Dopo la visita al campus io e la mia amica abbiamo deciso che era giunto il momento di farci un'oretta di karaoke, distruggendoci le corde vocali. Anche questo mi mancava: avere una stanza per me, per cantare indisturbata insieme ai miei amici. Abbiamo provato a cantare "My heart will go on" in katakana, con la pronuncia giapponese, ma mi è venuto troppo da ridere, ho rischiato la morte da soffocamento.


Tornando a casa ho sbagliato direzione del treno ma fortunatamente ero ad una sola fermata dal capolinea e quindi sono tornata indietro. Ho fatto anche esperienza di telefonate. Telefonare parlando in giapponese mi mette molta più ansia che non il colloquio faccia a faccia. Qua in famiglia mi hanno prestato un cellulare da tenere finché non ne avrò uno mio, con i loro numeri da chiamare in caso di necessità.

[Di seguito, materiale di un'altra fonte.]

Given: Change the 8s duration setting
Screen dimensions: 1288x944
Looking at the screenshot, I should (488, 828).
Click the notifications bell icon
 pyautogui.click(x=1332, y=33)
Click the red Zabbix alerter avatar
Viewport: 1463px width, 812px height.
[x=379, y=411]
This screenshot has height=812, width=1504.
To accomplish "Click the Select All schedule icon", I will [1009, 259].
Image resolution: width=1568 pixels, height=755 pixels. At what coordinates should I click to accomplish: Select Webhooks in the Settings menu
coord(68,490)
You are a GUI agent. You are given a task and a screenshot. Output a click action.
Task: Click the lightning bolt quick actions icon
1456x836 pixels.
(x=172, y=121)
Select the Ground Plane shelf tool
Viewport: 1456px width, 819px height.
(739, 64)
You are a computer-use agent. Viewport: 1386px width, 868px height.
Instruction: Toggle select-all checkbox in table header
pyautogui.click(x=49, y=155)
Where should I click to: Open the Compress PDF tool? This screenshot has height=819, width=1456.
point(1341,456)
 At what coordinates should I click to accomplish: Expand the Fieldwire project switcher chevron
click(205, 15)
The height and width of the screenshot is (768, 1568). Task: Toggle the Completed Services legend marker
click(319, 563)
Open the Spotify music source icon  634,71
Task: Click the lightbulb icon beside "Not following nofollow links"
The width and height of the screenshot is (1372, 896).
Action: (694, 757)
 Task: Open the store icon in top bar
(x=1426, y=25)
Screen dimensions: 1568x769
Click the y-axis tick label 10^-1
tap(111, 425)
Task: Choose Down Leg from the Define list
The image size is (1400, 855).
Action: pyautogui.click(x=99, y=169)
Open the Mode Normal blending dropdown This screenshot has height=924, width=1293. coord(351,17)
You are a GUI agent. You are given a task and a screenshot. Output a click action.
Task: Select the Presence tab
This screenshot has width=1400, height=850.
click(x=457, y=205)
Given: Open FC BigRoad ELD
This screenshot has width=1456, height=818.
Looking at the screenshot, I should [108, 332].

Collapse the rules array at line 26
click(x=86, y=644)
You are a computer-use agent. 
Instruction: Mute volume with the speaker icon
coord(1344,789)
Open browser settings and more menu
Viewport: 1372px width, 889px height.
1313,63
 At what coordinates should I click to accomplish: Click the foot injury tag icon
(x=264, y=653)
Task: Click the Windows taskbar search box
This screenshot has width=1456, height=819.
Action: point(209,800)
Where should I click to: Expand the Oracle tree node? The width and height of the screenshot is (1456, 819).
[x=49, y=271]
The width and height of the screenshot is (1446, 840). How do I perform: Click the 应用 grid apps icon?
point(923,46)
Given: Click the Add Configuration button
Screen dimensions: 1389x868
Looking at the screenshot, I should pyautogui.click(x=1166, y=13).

Ho fotografato la cena anche ieri perché continuo a meravigliarmi della composizione dei pasti. A Kyoto vivevo da sola e passavo molto tempo con le mie amiche italiane: anche quando uscivo con i giapponesi mangiavamo sempre fuori. Per questo non ho tanta esperienza in cucina giapponese casalinga (che trovo ottima, tra l'altro). Continuo a non capire cosa posso mangiare con cosa. Ieri abbiamo mangiato il riso col cucchiaio.